Work to be completed =
Give the listing lines from the line containing "The width and" through the line containing "I will pos(1216,736)." as a JSON list of strings, one string per line, with blank lines left out.

Provided records =
------------------------------------------------------------------------
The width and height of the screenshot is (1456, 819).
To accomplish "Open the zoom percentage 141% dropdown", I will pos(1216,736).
------------------------------------------------------------------------
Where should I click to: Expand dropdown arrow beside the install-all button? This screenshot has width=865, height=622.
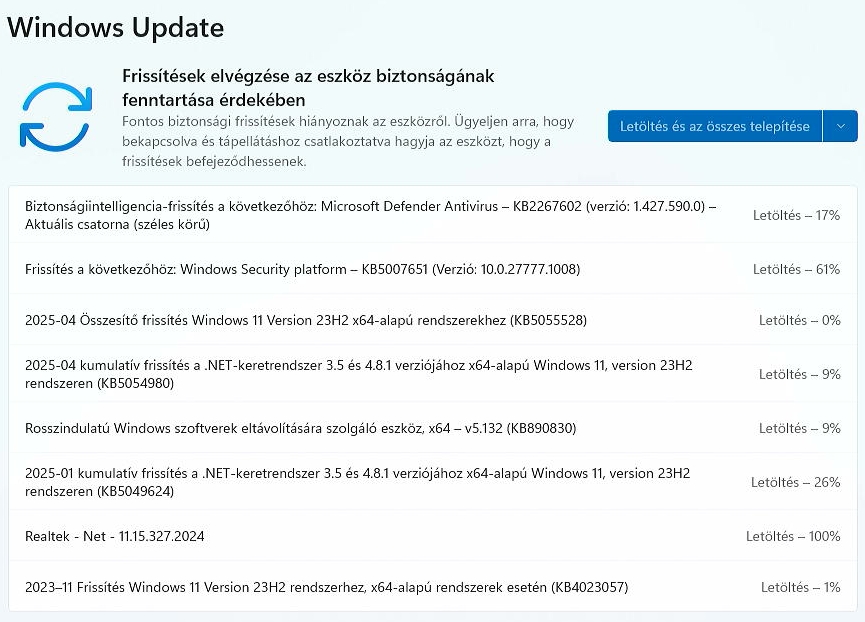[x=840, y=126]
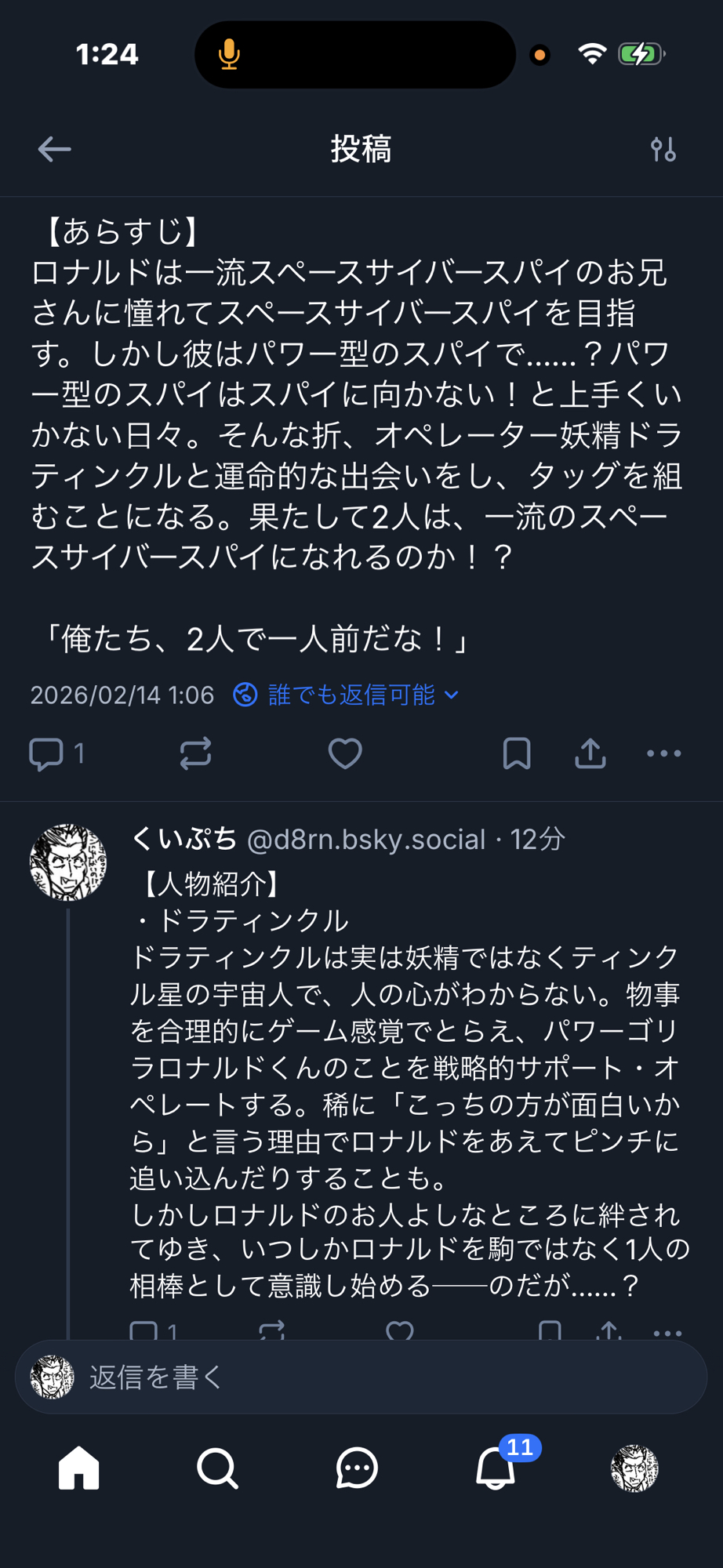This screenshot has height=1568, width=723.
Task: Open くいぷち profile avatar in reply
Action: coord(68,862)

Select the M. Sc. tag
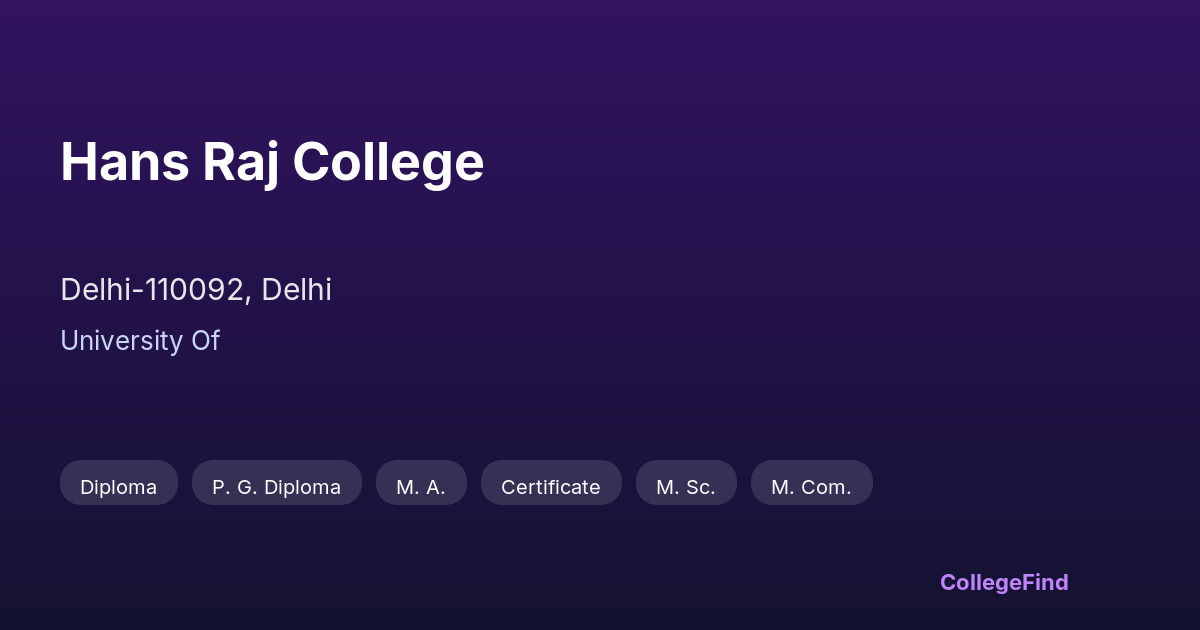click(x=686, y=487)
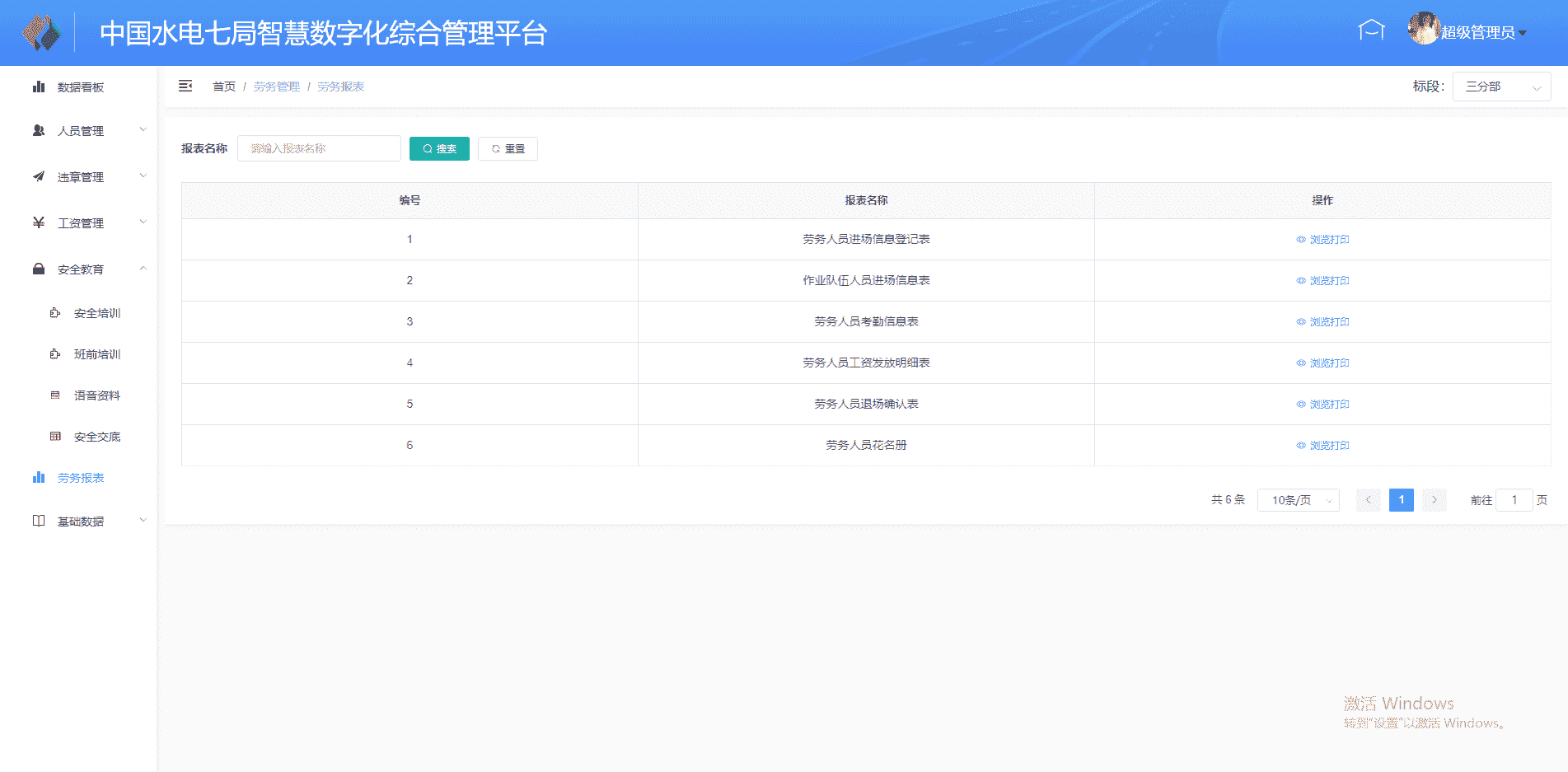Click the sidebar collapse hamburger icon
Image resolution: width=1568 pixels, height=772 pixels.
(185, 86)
------------------------------------------------------------------------
Result below =
[
  "The width and height of the screenshot is (1456, 819).",
  "To accomplish \"Open the zoom percentage 141% dropdown\", I will pos(1216,736)."
]